Las sociedades son lo que sus gobernantes quieran que sean. Regidas por una entropía esencial, son las leyes las que se encargan de establecer un orden que permita su desarrollo armónico. Así, los Estados son como enormes y complejos cerebros en los que pugnan las emociones y la razón, siendo la sociedad la poseedora de las primeras y los poderes públicos los garantes de la segunda, dejando al Gobierno general la labor de mantener el equilibrio entre ambos. Una alteración de ese equilibrio hacia cualquiera de los dos lados puede acarrear consecuencias indeseables; y aún más nefastas si es el propio Ejecutivo el que alienta o ampara tal ruptura. No se puede culpar a una sociedad por aprovechar las oportunidades que le brinda el poder público, pues siempre prevalecerá el deseo de obtener una gratificación inmediata y cierta frente a la posibilidad de unos beneficios futuros aunque también ciertos.

Los estudios realizados por los psicólogos Daniel Kahneman y Amos Tversky demostraron que las recompensas más inmediatas se valoran mucho más que las que pueden obtener en un futuro lejano. Preguntaron a un grupo de personas si preferían obtener 100 dólares de inmediato o 110 dentro de una semana, y la mayoría eligió la primera opción; a continuación les propusieron obtener esos mismos 100 dólares dentro de 52 semanas, o 110 dentro de 53 y en este caso los sujetos se inclinaron por la segunda opción. Las emociones ganaban así la partida, al quedar el futuro racional lejano e incierto.

A la luz de estas experiencias es sencillo comprender que cuando se le proporciona a la sociedad las condiciones adecuadas para estimular sus emociones, es muy difícil pretender que prevalezca la razón de una forma espontánea. Y más cuando, a pesar de que en tales sociedades existan individuos que sepan dominar sus emociones y prefieran la prudencia, es la mayoría la que determina el comportamiento general.

Si un Gobierno, por negligencia o deliberadamente, es incapaz de moderar tales conductas no puede cargar sobre la espalda de la ciudadanía la responsabilidad por las consecuencias nefastas de las mismas, ya que la sociedad se limitó a aprovechar las condiciones de vida que se les ofrecieron aunque hoy se demuestren erróneas. Es una falacia afirmar que los españoles vivieron por encima de sus posibilidades porque nadie fue capaz de definir tales posibilidades, en tanto que las mismas eran y son las que los poderes públicos ofrecieron a los ciudadanos. Quizás sea más correcto afirmar que fueron los Gobiernos los que gestionaron por encima de sus posibilidades, pues demostrada queda su incapacidad para ordenar el frenesí de emociones con que embelesaron a sus administrados.

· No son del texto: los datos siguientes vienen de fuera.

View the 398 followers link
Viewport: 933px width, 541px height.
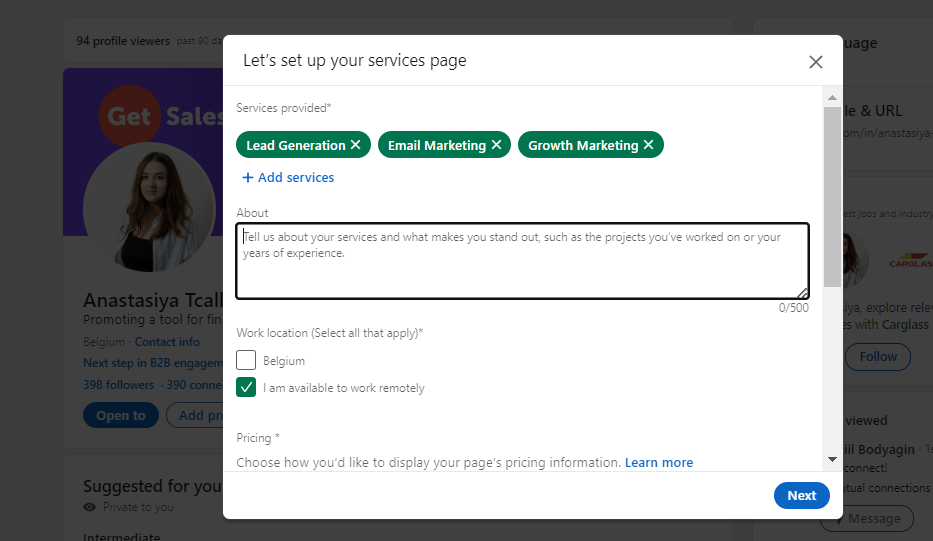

Ya va siendo hora de que la clase política asuma sus responsabilidades, admita su imprudencia y, por lo tanto, obre en consecuencia aliviando a la sociedad de ese estigma que no le corresponde, a la vez que se preocupe por establecer un orden que despoje al sistema de todos aquellos que aprovecharon su negligencia para deteriorar las más básicas normas de convivencia y prosperidad.